WASHINGTON — General Motors is recalling nearly 740,600 U.S. vehicles for bright headlight reflections that may cause glare or be distracting to other drivers, increasing the risk of a crash.
The recall covers certain 2010-17 GMC Terrain compact crossovers and comes after NHTSA this month denied a GM request that would have allowed the Detroit automaker to avoid fixing the issue.
GM petitioned NHTSA in 2019 after determining those vehicles do not fully comply with Federal Motor Vehicle Safety Standard 108, which regulates automotive lighting, signaling and reflective devices.
GM argued the noncompliance has no effect on vehicle safety for oncoming or surrounding vehicles or for drivers of the Terrains.

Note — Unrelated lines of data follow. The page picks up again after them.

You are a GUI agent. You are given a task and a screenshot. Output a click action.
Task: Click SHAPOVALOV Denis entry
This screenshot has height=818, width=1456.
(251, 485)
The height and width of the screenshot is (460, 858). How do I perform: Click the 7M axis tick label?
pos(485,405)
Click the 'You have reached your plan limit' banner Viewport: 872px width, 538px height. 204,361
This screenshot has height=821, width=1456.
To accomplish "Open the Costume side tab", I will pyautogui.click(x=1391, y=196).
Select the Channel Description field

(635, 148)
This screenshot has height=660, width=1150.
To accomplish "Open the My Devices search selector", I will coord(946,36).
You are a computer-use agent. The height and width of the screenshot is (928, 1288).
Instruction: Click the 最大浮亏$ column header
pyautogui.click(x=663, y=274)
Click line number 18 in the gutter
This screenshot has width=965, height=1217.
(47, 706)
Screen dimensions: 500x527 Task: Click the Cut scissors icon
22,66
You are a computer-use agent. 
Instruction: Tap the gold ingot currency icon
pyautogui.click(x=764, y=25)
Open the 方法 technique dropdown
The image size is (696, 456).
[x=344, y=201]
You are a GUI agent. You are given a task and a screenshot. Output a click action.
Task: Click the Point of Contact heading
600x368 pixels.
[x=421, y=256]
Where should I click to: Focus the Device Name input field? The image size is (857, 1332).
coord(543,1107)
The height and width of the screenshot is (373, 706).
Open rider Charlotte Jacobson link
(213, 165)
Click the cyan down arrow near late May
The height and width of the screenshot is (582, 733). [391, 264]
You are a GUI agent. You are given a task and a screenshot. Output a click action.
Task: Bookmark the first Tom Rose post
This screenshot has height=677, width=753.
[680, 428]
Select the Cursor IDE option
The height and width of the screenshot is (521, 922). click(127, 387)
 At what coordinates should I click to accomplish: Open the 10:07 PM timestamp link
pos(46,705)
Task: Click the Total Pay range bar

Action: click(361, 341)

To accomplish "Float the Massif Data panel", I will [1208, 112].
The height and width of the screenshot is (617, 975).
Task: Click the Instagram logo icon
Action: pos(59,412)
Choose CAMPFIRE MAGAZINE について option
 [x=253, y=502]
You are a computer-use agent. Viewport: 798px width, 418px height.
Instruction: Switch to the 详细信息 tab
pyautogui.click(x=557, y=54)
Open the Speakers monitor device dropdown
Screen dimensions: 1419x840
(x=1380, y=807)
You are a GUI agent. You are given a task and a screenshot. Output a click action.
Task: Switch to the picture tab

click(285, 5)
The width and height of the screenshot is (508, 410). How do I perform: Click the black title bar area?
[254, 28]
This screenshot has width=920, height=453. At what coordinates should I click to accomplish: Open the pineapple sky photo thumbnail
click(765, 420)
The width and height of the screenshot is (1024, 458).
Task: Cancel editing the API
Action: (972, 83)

The automaker told NHTSA it was aware of one customer inquiry within the U.S. and Canada related to this condition but was not aware of any crashes or injuries.
In its response to GM, NHTSA said "certain weather conditions such as snow and fog could result in light from the noncompliant lamp causing veiling glare to other motorists driving."
In a safety recall report submitted to the agency after its denial, GM said the "reflection caused by the headlamps' housing can project a narrow beam of light 80 degrees outboard and 45 degrees upward of each lamp's forward-center axis. When tested, the light emitted from this single point on each lamp may be brighter than the maximum designated" by the federal standard.
I I Stanley Co. in Battle Creek, Mich., makes the headlamp assembly.
The affected vehicles are from a prior generation, the report said, and the current generation starting with the 2018 model year uses a different headlamp design.
A remedy for the issue is under development.
Dealers were notified starting March 8. GM estimates vehicle owners will be notified starting April 23.
Automotive News has reached out to NHTSA for further comment.